[RECORDS FOR PROCESSING]
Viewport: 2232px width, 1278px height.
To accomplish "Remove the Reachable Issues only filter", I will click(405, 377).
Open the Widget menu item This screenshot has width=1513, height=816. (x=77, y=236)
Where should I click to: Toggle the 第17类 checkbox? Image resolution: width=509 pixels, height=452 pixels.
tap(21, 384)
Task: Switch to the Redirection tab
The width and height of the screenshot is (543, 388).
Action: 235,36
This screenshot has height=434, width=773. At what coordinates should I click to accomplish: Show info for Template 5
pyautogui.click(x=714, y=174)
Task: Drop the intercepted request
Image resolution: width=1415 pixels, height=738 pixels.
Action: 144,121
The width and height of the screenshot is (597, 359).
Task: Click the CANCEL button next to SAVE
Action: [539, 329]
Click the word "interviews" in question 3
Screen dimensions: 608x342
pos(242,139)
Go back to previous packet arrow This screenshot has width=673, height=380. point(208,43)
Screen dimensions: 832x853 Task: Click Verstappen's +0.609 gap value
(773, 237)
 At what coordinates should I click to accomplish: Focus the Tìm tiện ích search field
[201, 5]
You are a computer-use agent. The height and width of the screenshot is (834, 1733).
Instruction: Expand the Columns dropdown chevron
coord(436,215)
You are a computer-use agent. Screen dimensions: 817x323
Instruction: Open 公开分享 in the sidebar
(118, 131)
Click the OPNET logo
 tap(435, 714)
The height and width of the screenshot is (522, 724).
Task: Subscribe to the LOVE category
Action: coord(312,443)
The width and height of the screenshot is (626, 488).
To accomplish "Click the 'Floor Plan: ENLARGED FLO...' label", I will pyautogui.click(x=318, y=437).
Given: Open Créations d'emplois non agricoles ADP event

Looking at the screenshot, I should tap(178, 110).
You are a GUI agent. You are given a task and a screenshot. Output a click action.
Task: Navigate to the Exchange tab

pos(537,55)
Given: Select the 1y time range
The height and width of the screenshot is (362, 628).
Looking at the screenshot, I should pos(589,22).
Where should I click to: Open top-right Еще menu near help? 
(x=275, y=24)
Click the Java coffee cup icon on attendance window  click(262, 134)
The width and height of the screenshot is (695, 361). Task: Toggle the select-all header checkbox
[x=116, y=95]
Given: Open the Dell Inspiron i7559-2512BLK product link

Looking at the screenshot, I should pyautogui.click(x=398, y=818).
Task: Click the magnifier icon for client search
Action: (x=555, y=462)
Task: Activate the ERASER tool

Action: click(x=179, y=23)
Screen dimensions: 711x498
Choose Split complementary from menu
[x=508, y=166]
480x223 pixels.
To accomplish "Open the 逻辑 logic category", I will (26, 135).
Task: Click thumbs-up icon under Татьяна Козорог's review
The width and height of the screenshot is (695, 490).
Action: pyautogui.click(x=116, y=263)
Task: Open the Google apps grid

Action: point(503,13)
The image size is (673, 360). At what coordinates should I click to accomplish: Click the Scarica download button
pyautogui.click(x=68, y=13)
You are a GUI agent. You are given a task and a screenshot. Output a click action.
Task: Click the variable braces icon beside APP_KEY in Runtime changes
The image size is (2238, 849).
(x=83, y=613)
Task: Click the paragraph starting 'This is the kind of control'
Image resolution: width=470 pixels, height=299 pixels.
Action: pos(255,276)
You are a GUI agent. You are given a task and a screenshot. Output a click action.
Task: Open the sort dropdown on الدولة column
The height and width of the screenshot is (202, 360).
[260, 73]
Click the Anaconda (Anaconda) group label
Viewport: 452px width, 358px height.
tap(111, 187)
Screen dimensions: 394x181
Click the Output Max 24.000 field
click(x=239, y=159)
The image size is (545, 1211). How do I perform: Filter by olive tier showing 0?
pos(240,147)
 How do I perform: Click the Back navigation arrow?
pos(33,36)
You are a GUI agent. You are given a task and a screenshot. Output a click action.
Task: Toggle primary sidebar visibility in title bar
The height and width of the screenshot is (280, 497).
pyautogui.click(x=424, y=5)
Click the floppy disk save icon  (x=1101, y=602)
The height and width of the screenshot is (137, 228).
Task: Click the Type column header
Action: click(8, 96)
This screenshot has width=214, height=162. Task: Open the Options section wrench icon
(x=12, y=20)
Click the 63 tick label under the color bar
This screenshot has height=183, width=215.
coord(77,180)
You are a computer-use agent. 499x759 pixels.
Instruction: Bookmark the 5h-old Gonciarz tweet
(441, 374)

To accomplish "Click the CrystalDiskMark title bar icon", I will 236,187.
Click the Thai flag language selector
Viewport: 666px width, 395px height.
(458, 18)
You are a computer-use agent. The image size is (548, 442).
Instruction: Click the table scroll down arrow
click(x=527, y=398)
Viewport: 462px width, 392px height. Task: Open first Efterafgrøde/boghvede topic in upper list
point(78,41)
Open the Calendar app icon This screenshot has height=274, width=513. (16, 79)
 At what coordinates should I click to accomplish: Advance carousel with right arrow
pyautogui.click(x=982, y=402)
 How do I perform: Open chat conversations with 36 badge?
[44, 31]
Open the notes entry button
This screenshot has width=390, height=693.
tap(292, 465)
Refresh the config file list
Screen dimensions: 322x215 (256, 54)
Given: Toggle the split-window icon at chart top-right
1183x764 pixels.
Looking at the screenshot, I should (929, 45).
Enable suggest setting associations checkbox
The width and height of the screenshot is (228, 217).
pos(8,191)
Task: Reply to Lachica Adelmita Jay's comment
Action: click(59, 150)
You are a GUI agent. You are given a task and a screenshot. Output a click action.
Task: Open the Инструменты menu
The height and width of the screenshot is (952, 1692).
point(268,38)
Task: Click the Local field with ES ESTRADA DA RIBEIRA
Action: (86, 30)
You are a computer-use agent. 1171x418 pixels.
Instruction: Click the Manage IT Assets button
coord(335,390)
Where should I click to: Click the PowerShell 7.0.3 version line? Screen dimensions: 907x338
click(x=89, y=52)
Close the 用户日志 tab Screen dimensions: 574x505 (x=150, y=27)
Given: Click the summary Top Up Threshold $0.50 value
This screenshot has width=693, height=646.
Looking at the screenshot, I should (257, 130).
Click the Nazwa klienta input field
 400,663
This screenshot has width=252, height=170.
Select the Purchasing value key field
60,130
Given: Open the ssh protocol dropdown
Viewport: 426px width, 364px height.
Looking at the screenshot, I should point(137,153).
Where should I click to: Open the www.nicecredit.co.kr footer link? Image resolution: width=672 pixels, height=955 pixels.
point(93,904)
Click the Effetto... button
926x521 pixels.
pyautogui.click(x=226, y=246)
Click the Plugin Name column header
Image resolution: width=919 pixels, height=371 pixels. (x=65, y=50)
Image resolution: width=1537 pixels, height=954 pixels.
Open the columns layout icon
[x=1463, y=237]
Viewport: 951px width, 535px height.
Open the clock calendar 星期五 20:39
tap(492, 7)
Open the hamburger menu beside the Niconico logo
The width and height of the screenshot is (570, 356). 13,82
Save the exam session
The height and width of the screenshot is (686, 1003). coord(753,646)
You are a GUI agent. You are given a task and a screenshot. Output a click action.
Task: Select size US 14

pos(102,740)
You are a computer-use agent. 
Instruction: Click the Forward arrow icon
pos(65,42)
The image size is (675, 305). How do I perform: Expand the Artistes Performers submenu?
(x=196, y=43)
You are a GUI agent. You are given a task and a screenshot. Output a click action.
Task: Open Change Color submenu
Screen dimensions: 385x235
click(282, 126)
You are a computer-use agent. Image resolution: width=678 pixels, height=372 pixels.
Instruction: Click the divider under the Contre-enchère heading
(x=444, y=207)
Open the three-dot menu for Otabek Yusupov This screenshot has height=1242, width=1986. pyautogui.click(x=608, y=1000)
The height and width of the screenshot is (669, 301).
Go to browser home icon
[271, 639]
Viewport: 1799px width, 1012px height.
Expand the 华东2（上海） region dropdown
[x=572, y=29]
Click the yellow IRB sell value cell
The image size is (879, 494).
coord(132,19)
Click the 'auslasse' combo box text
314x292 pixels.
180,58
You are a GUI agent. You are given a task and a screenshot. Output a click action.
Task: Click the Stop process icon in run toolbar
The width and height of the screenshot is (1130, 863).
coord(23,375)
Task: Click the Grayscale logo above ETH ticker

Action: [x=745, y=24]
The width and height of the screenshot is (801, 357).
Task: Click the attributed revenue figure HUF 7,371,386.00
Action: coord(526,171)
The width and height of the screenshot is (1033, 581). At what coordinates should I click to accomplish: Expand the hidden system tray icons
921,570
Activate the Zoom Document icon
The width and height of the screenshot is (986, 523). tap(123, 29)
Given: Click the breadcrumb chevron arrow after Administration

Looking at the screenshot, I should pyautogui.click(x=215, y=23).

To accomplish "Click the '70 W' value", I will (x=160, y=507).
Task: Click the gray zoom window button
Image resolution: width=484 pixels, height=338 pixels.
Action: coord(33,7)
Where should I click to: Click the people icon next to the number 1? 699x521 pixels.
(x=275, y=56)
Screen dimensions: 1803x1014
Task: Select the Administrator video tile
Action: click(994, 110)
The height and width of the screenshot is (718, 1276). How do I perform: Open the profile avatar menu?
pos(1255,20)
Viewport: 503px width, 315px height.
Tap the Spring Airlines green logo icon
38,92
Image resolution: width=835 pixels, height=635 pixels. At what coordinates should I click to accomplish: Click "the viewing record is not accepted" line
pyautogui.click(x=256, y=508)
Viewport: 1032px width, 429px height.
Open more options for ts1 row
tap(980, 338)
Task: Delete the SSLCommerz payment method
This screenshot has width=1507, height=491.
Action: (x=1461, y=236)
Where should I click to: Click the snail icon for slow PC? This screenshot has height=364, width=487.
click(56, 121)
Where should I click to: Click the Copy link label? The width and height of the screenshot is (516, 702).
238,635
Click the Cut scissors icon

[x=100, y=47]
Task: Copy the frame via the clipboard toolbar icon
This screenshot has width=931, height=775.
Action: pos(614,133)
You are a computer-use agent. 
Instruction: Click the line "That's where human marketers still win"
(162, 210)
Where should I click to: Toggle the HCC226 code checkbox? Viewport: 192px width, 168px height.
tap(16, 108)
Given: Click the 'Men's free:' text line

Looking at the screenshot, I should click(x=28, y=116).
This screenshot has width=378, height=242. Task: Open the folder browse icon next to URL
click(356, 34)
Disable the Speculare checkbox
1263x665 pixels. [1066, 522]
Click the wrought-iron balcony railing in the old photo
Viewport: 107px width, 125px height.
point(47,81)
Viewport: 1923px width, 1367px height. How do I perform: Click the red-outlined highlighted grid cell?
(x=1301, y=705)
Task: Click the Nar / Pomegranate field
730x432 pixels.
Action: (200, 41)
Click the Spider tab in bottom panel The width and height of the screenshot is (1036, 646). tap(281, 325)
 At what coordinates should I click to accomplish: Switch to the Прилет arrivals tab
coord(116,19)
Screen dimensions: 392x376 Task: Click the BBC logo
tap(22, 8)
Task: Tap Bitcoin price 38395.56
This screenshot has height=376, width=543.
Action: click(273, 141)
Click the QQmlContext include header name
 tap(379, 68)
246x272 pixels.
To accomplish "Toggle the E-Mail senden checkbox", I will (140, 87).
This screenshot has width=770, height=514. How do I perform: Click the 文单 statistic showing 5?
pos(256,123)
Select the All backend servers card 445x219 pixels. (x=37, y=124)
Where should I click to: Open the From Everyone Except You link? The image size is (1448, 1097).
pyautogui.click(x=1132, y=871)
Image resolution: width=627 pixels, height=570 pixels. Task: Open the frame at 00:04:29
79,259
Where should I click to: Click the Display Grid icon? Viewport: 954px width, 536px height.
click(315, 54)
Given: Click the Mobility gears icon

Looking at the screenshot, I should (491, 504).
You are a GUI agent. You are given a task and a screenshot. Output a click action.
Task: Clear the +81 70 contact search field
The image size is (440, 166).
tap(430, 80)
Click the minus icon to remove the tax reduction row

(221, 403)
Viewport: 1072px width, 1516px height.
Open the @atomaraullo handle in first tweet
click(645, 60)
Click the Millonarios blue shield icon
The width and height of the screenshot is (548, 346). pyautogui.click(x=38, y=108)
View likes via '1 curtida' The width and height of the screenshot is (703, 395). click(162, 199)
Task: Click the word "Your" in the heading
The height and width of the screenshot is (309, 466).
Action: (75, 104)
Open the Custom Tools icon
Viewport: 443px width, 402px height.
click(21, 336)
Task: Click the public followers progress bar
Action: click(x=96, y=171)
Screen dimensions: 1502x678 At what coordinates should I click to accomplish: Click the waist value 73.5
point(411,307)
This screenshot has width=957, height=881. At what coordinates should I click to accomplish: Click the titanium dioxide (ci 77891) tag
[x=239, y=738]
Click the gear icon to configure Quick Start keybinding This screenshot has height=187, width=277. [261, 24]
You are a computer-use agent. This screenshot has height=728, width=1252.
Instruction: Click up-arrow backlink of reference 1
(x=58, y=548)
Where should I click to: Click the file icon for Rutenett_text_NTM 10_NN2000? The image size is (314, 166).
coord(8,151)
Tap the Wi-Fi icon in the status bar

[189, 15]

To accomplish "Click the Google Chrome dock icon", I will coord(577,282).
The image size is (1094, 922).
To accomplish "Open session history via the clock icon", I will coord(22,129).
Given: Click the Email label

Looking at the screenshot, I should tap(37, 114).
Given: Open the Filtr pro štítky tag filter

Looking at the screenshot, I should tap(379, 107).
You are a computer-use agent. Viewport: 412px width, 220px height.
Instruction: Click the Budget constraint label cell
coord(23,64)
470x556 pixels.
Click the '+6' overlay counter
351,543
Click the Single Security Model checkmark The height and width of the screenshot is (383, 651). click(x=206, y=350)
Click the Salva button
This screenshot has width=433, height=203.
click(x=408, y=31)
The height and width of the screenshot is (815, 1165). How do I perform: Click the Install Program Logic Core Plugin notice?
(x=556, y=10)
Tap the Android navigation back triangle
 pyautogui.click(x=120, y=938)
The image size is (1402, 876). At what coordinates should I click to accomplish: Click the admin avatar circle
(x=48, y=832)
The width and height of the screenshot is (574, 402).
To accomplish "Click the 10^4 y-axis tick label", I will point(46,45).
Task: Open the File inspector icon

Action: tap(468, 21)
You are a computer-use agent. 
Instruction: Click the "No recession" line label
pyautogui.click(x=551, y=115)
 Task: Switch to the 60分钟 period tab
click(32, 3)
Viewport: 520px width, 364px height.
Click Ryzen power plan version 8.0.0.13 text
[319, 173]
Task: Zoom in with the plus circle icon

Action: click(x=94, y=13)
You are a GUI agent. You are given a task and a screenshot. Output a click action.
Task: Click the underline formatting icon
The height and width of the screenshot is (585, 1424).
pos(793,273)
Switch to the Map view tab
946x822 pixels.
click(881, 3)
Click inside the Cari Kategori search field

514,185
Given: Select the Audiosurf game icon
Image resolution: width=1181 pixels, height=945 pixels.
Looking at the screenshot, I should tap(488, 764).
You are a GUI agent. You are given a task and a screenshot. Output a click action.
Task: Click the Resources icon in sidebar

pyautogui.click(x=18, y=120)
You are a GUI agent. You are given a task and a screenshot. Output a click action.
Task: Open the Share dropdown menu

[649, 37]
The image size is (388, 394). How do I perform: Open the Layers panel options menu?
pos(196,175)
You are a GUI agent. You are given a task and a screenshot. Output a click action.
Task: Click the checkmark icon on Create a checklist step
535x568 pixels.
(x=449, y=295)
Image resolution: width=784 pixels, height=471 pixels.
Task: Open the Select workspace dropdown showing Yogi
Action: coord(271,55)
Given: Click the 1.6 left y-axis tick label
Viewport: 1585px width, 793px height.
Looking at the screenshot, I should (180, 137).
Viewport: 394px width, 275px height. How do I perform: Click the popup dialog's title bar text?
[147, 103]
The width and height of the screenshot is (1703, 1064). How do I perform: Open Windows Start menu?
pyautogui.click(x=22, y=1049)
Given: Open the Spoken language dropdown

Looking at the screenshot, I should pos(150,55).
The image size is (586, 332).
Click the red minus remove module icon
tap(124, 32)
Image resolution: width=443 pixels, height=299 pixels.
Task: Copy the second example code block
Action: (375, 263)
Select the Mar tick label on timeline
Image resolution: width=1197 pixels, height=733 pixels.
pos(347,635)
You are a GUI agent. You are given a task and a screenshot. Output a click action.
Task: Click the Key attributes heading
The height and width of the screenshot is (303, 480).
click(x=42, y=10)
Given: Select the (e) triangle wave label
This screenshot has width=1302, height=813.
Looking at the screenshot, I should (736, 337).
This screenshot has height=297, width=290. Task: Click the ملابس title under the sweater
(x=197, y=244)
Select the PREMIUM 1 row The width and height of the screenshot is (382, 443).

[YOUR OBJECTIVE]
Copy out the entries beginning at the line containing "The width and height of the screenshot is (1033, 581)." and continuing through the line containing "Action: click(994, 110)", substituting "separator" for "chevron arrow" and changing nothing else.

[FULL OUTPUT]
The width and height of the screenshot is (1033, 581). At what coordinates should I click to accomplish: Expand the hidden system tray icons
921,570
Activate the Zoom Document icon
The width and height of the screenshot is (986, 523). tap(123, 29)
Given: Click the breadcrumb separator after Administration

Looking at the screenshot, I should pyautogui.click(x=215, y=23).

To accomplish "Click the '70 W' value", I will (x=160, y=507).
Task: Click the gray zoom window button
Image resolution: width=484 pixels, height=338 pixels.
Action: coord(33,7)
Where should I click to: Click the people icon next to the number 1? 699x521 pixels.
(x=275, y=56)
Screen dimensions: 1803x1014
Task: Select the Administrator video tile
Action: click(994, 110)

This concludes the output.